From: Lars Schneider
Hi,
Patches 1-4,7 are preparation and helper functions.
Patch 5,6,8 are the actual change.
This series depends on Torsten's 8462ff43e4 (convert_to_git():
safe_crlf/checksafe becomes int conv_flags, 2018-01-13) which is
already in master.
Changes since v8:
* move UTF BOM error checks in a new dedicated function
validate_encoding() and into a dedicated commit (6)
* remove unnecessary encoding struct (became a plain char*)
* fail early and do not try to run the reencode content in case of a
validation error
* return early if roundtrip encoding was not found (avoid undefined
pointer arithmetic)
* fix wrong argument order in encode_to_worktree() error message
* use test_when_finished to cleanup tests
* move UTF-16/32 BOM test file generation into "setup test"
* reduce code duplication in tests
* improve documentation:
- use *.rc and *.ps1 as examples as they are usually UTF-16 encoded
* fix comment: /advise/advice/
Thanks a lot Eric for your great review! I think I fixed everything you
objected with one exception. You noticed that the current code only
checks for BOMs corresponding to the declared size (16 or 32 bits) [1].

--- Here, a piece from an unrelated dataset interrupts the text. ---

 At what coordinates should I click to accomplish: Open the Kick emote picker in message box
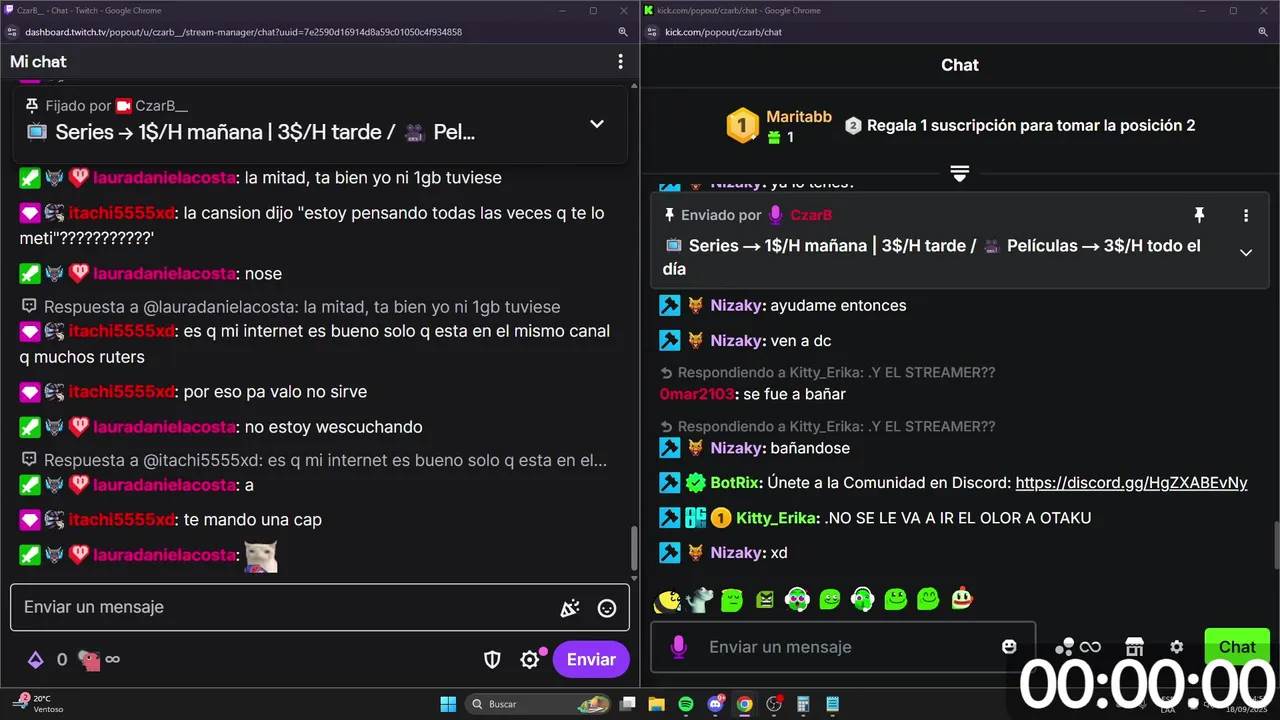coord(1009,647)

I understand your point of view and I agree that any BOM in these cases
is *most likely* an error. However, according to the spec it might
still be valid. The comments on my related question on StackOverflow
seem to support that view [2]. Therefore, I would like to leave it as
it is in this series. If it turns out to be a problem in practice, then
I am happy to change it later. OK for you?
Thanks,
Lars
[1] https://public-inbox.org/git/df6f3855-efe7-4c13-aa53-819aae0de...@gmail.com/
[2]
https://stackoverflow.com/questions/49038872/is-a-utf-32be-bom-valid-in-an-utf-16le-declared-data-stream
RFC:
https://public-inbox.org/git/bdb9b884-6d17-4be3-a83c-f67e2afa2...@gmail.com/
v1:
https://public-inbox.org/git/20171211155023.1405-1-lars.schnei...@autodesk.com/
v2:
https://public-inbox.org/git/2017122915.39680-1-lars.schnei...@autodesk.com/
v3:
https://public-inbox.org/git/20180106004808.77513-1-lars.schnei...@autodesk.com/
v4:
https://public-inbox.org/git/20180120152418.52859-1-lars.schnei...@autodesk.com/
v5: https://public-inbox.org/git/20180129201855.9182-1-tbo...@web.de/
v6:
https://public-inbox.org/git/20180209132830.55385-1-lars.schnei...@autodesk.com/
v7:
https://public-inbox.org/git/20180215152711.158-1-lars.schnei...@autodesk.com/
v8:
https://public-inbox.org/git/20180224162801.98860-1-lars.schnei...@autodesk.com/
Base Ref:
Web-Diff: https://github.com/larsxschneider/git/commit/fdf0d63188
Checkout: git fetch https://github.com/larsxschneider/git encoding-v9 && git
checkout fdf0d63188
### Interdiff (v8..v9):
diff --git a/Documentation/gitattributes.txt b/Documentation/gitattributes.txt
index 11315054f4..aa3deae392 100644
--- a/Documentation/gitattributes.txt
+++ b/Documentation/gitattributes.txt
@@ -297,14 +297,16 @@ number of pitfalls:
in your repository, then it is strongly recommended to ensure that all
clients working with the repository support it.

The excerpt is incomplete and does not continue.